Peculiarities of Immediate Response of Respiratory Chain Enzymes in Rat Cerebral Cortex to Hypoxia

We performed a complex study of the dependence of immediate reaction of catalytic subunits in mitochondrial enzymes (NDUFV2, SDHA, Cyt b, COX1, and ATP5A) in rat cerebral cortex (the most hypoxia-sensitive tissue) on the severity and duration of hypoxia in vivo and the role of individual resistance of rats to oxygen deficiency in this process. Three types of responses to hypoxia were revealed. The immediate response of mitochondria to oxygen deficiency appeared after its drop by 30-33% relatively to normal atmosphere level.
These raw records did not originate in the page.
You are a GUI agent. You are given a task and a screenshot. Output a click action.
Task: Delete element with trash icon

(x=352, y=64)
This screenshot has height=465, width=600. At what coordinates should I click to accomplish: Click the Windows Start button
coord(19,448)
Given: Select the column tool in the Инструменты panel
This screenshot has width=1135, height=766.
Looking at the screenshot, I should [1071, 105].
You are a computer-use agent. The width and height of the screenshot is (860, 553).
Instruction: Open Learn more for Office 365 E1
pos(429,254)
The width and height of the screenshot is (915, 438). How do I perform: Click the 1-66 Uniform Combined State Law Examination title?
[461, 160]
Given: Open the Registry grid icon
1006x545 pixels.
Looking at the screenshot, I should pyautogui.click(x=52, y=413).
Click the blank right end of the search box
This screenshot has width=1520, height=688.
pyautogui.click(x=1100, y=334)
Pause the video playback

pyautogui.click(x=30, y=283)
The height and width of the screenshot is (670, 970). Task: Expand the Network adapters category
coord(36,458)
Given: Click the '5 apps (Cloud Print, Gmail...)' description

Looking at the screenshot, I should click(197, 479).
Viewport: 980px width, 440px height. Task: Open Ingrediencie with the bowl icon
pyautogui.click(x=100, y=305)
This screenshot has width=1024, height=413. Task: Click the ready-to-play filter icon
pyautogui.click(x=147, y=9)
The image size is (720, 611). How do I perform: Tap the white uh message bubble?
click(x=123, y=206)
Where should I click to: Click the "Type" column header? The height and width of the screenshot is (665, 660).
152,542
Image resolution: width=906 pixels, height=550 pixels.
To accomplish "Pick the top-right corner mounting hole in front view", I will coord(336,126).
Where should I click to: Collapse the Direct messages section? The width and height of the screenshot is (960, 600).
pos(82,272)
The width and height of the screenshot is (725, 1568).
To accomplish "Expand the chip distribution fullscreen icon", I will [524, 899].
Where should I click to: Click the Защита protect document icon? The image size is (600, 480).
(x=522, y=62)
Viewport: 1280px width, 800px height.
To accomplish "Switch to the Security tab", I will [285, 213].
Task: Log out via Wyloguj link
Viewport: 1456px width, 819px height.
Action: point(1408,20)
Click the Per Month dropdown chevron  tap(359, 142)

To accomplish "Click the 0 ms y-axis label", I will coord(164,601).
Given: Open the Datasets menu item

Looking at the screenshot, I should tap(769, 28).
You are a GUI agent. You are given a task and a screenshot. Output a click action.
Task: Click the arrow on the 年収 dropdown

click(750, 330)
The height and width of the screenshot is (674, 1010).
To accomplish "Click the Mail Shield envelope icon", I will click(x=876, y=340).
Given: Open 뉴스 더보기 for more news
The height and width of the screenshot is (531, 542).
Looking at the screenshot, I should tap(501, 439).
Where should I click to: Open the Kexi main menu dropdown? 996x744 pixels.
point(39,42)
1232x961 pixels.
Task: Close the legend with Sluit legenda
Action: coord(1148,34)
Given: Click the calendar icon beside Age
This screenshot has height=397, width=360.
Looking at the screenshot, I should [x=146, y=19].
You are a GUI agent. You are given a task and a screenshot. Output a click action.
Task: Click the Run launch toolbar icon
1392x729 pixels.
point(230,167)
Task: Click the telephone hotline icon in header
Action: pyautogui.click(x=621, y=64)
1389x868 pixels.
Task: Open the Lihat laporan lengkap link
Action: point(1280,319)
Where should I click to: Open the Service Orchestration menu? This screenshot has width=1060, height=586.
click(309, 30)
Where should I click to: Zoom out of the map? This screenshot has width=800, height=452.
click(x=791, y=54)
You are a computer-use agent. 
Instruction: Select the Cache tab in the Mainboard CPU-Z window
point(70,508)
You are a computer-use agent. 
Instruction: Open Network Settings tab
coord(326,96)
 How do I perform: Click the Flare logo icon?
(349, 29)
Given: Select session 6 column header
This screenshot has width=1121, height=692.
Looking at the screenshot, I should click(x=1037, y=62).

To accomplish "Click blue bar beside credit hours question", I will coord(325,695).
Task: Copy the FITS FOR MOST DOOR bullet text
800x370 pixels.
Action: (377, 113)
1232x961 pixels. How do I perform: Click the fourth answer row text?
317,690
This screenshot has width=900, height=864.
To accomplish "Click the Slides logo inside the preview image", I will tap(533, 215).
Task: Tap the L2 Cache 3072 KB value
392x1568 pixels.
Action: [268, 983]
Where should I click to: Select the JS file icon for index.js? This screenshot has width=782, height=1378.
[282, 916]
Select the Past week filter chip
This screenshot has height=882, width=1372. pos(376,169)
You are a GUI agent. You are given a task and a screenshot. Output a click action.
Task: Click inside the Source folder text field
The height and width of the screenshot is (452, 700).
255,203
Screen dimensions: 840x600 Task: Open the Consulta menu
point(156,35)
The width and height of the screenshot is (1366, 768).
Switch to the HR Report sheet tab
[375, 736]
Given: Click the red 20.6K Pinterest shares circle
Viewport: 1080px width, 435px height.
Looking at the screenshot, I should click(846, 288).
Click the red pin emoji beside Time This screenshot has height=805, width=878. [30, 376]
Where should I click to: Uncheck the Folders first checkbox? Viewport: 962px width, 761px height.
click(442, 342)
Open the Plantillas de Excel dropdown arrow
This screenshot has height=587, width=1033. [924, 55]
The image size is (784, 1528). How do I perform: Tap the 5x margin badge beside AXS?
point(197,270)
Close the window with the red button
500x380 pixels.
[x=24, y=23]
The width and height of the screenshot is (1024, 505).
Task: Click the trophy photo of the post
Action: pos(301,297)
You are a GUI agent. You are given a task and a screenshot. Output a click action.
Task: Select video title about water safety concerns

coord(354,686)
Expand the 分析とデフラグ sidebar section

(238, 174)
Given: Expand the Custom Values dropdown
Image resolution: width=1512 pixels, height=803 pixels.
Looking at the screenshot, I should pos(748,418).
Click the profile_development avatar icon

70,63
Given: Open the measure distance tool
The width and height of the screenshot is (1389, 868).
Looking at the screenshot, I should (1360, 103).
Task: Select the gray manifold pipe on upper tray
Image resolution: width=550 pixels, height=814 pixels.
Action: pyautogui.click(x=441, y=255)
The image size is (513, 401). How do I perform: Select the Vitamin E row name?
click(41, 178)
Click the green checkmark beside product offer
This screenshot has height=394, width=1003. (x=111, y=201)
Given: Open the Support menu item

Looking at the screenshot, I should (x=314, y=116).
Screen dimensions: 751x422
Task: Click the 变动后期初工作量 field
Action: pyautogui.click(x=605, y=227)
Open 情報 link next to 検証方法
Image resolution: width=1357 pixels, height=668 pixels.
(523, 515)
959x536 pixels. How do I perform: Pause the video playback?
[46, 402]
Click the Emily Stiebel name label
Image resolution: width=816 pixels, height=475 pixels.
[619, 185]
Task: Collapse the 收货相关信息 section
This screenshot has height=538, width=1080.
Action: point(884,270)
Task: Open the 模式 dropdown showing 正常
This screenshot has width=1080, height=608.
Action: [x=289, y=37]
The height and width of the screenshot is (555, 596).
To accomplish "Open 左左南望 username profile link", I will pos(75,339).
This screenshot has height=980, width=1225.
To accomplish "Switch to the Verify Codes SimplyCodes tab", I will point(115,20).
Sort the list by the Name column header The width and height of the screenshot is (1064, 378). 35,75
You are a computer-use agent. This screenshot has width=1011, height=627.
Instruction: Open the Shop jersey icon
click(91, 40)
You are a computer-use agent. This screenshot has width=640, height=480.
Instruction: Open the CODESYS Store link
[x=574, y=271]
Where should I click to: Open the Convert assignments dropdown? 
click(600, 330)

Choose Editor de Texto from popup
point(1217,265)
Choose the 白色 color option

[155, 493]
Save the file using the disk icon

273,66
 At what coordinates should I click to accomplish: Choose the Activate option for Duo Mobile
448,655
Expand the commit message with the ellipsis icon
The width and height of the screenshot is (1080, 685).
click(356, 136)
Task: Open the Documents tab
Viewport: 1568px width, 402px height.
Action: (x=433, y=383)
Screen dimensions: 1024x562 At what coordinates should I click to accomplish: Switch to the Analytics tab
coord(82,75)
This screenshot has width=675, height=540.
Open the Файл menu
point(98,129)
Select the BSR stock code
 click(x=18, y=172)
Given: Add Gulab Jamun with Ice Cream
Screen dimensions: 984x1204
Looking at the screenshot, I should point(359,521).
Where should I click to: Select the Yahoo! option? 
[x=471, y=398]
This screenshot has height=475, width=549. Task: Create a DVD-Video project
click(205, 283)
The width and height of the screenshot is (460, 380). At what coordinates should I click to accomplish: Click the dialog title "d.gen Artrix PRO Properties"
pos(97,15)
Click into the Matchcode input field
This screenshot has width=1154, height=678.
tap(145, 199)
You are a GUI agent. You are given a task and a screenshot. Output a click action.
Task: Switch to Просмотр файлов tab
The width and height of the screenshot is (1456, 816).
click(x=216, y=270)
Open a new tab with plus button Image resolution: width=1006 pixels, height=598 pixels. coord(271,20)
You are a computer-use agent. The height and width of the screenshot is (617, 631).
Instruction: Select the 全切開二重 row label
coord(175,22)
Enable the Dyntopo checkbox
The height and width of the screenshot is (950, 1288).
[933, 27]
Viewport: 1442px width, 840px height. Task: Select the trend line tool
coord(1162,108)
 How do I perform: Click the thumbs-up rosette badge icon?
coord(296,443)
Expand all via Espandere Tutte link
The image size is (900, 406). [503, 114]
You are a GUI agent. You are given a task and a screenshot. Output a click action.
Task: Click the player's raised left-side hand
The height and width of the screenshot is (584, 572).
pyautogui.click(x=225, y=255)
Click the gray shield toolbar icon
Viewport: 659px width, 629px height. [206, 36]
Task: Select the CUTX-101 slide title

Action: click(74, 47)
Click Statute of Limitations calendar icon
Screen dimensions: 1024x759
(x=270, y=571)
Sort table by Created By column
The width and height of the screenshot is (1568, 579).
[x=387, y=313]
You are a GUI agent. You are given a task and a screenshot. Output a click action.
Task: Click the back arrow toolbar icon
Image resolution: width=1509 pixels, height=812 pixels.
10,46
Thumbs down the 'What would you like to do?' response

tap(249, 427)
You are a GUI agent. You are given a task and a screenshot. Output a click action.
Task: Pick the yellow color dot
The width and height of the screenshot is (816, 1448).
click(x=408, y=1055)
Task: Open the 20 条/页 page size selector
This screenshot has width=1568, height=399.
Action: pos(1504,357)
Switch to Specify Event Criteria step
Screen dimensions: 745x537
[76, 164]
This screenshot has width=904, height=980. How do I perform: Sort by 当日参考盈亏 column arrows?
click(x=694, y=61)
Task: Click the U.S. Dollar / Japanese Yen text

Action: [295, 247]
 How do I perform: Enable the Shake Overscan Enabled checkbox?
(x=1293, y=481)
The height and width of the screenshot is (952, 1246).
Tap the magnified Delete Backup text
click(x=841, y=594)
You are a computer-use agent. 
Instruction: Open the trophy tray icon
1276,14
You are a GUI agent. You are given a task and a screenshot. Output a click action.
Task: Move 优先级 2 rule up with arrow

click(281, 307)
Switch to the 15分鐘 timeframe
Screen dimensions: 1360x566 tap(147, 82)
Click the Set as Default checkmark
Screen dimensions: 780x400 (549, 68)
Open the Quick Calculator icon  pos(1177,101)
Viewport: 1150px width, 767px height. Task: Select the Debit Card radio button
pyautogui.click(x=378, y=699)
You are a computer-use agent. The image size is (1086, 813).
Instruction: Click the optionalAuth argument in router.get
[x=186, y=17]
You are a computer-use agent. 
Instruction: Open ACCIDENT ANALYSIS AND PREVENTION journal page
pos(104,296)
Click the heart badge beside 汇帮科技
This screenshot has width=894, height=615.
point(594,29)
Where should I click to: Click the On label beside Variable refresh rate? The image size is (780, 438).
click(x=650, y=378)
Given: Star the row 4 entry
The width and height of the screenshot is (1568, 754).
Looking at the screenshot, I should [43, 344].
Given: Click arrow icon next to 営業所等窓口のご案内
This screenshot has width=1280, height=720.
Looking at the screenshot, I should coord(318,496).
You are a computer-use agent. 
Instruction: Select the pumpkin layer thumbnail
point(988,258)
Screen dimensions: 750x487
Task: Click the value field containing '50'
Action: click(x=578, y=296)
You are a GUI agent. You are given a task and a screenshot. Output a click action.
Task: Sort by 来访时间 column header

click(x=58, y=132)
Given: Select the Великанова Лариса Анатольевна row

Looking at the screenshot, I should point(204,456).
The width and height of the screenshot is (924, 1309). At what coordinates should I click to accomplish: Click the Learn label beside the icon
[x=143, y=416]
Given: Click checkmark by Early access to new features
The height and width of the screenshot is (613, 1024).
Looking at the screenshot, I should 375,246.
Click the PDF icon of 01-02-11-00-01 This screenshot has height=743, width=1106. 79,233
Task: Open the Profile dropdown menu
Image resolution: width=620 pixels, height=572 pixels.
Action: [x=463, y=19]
It manifested in up-regulation of NAD-dependent oxidation, i.e., activation of respiratory chain complex I. Further decrease in oxygen concentration by 50% reprogrammed the work of respiratory chain via activation of respiratory chain complex II in parallel with down-regulation of the electron transport function of the respiratory chain complex I. This response was optimal for the expression of adaptation genes and for the formation of immediate tolerance of rats to hypoxia. The greatest drop of oxygen concentration by 60-62% reversed the Krebs cycle promoting recovery of the electron transport function of respiratory chain complex I. Despite this, the energy efficiency of the respiratory chain and the potency to mobilize the rapid adaptation mechanisms degraded due to abnormalities in cytochrome segment of the respiratory chain.